Successful treatment of delayed aortobifemoral graft thrombosis with manual aspiration thrombectomy


Department of Radiology, Dicle University School of Medicine, Diyarbakır, Turkey


Department of Radiology, Bahçelievler Medical Park Hospital, İstanbul, Turkey


Department of Radiology, Dicle University School of Medicine, Diyarbakır, Turkey


Department of Radiology, Şifa Hospital, İzmir, Turkey.

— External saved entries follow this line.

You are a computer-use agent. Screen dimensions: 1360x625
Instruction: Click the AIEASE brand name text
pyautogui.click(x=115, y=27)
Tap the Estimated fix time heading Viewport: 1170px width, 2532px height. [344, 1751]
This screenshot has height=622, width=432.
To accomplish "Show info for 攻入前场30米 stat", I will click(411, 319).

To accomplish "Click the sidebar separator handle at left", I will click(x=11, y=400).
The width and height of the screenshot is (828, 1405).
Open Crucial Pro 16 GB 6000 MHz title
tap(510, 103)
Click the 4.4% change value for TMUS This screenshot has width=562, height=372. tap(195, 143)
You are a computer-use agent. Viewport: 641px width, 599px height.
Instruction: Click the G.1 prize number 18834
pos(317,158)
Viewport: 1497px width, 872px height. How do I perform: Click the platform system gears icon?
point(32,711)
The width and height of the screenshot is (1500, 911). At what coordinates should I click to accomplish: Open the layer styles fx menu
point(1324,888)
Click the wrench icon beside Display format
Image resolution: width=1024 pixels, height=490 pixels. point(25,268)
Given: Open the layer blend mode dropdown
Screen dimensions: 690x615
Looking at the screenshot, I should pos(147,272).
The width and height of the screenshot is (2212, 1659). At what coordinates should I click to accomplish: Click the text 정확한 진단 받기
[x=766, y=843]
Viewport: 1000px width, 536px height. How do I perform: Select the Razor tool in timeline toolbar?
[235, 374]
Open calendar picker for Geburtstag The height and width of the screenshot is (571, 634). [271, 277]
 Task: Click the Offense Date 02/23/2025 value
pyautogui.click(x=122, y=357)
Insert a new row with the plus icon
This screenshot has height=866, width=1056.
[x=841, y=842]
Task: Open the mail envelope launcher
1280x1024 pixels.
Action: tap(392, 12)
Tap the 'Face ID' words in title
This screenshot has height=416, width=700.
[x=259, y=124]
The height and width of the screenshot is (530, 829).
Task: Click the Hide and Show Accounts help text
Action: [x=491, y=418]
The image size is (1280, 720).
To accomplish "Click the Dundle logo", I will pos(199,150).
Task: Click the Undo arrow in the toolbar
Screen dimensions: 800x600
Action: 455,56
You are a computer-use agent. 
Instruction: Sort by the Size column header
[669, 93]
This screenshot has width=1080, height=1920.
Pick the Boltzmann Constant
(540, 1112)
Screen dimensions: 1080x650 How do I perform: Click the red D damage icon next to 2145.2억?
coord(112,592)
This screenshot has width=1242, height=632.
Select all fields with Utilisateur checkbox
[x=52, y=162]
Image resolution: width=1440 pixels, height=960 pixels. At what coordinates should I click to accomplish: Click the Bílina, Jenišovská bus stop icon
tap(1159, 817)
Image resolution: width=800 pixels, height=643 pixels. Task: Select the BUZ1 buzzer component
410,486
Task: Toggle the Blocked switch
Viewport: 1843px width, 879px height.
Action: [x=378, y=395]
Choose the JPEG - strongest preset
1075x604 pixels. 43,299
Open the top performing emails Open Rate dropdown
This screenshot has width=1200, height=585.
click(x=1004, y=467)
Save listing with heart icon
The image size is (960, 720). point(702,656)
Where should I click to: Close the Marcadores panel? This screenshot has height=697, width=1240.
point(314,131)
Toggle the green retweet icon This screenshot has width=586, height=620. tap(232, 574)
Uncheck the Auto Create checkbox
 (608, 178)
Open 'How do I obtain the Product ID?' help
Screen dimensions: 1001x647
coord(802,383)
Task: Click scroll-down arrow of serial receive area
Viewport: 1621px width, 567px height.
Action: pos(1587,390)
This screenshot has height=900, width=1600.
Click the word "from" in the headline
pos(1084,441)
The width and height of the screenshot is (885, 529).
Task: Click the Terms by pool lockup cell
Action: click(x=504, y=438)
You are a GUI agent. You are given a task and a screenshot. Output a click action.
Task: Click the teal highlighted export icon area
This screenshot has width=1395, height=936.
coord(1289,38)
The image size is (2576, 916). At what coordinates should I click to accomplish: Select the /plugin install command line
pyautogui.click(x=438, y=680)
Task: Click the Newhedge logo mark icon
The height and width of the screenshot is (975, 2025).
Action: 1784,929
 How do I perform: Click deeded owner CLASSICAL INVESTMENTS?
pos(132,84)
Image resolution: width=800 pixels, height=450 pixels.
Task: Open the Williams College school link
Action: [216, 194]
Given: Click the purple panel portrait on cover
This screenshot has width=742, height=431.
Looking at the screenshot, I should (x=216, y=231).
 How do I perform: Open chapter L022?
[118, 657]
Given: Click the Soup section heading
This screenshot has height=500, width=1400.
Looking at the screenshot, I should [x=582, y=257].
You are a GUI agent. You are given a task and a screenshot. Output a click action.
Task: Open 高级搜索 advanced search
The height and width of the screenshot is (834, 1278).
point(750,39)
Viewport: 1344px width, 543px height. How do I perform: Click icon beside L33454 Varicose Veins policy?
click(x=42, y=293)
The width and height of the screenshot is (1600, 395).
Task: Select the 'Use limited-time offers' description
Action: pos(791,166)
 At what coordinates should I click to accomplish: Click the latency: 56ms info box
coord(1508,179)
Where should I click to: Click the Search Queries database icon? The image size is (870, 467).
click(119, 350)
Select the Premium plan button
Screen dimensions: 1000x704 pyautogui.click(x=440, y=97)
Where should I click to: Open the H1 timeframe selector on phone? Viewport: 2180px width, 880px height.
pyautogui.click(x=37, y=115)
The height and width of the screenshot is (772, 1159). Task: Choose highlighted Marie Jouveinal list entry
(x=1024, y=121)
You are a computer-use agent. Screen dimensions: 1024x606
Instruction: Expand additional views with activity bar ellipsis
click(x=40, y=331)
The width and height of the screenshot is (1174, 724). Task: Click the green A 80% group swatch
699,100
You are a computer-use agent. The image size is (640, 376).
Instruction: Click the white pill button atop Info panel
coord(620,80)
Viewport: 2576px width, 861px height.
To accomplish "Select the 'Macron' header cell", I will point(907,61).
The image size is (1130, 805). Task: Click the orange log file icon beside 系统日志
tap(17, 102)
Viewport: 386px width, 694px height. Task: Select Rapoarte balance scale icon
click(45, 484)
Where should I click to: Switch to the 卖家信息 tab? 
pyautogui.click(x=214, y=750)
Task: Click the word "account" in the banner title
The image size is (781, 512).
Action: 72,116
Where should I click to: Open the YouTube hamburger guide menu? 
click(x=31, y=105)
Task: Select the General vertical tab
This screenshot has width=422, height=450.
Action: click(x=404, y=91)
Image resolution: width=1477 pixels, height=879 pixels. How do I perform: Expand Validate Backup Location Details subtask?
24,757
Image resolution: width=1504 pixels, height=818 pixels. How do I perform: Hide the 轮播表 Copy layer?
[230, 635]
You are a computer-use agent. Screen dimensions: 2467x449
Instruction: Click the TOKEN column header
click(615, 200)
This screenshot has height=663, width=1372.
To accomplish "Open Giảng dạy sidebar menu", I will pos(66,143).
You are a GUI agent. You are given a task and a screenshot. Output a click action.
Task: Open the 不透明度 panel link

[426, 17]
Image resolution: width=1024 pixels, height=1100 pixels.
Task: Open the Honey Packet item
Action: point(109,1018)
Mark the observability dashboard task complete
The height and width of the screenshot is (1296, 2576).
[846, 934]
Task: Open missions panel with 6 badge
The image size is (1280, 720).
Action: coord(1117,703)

Department of Radiology, Başkent University Medical School, Adana, Turkey

Diagn Interv Radiol 2012; 18: 142-145
DOI: 10.4261/1305-3825.DIR.4302-11.1
Read: 817 Downloads: 637 Published: 03 September 2019



We present a 67-year-old man who had undergone aortobifemoral synthetic graft surgery one year earlier. The patient experienced thrombosis of the graft nine months after the operation, and thrombectomy of the graft was planned. However, the patient refused to undergo repeat surgery for thrombus removal and was referred to our center for possible endovascular treatment. We treated the patient with percutaneous aspiration thrombectomy. The thrombi were chronic in nature but could be removed with minimal residue in any part of the graft by using repeated aspiration thrombectomy with 7 F guiding catheters. Underlying stenosis of both distal graft anastomoses was treated with percutaneous balloon angioplasty, and a self-expanding stent was deployed on the right distal anastomosis. A small fragment of thrombus embolized to the right popliteal artery and was removed with aspiration thrombectomy through a second antegrade puncture on the right side. We believe this is the first report of aspiration thrombectomy for an aortobifemoral graft thrombosis. The method was successful despite the chronic nature of the thrombi. Manual aspiration thrombectomy with largebore guiding catheters can be used as an effective recanalization method for delayed aortobifemoral graft occlusion and could be regarded as a good alternative technique to surgical thrombectomy in selected patients.